Because many feel that the efforts implemented have fallen short of meeting community needs, students, faculty, and staff are finding alternatives within their own communities instead of awaiting decisions from the Tufts administration. In an email, Gordon emphasized the importance of investing in “immediate responses to incidents that are restorative and reparative, versus punitive and alienating,” and looking towards restorative and transformative justice. Jared Smith, Director of the FIRST Center, explained over email that FIRST center interns and peer leaders are “trained to connect with the Director or Associate Director first,” when responding to a crisis, “unless there is an immediate concern for someone’s safety or wellbeing.” Mills added that from his experience as a Residential Assistant last year, RAs are in a special position to enact transformative justice with their residents. “We can sit down in the hallway and talk about an action that they [their resident] did that… maybe was harmful to the community and how they could move forward from that.” While TUPD moves forward with their coffee propaganda, students, faculty, and staff are attempting to make them obsolete.

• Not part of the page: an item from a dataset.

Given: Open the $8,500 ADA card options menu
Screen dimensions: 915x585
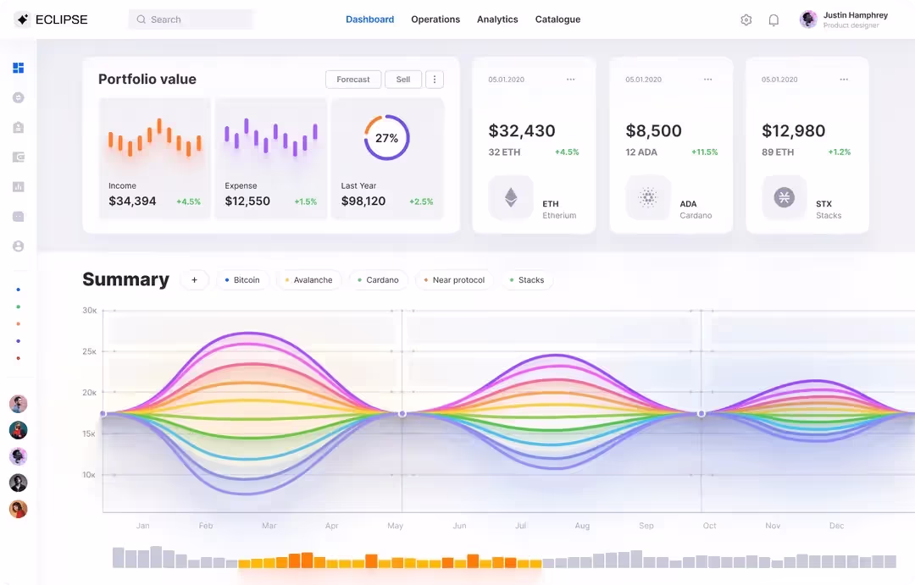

While there may have initially been buy-in to these working groups, there seems to be a building consensus among members of the Tufts community that TUPD is standing in the way of change more than providing avenues for it. In a list of demands from TAG, the group called on Tufts to act decisively: “Stop taking small steps, when major transformation is needed along with long-term accountability mechanisms, transparent processes based in community consultation, and commitment to timely action.”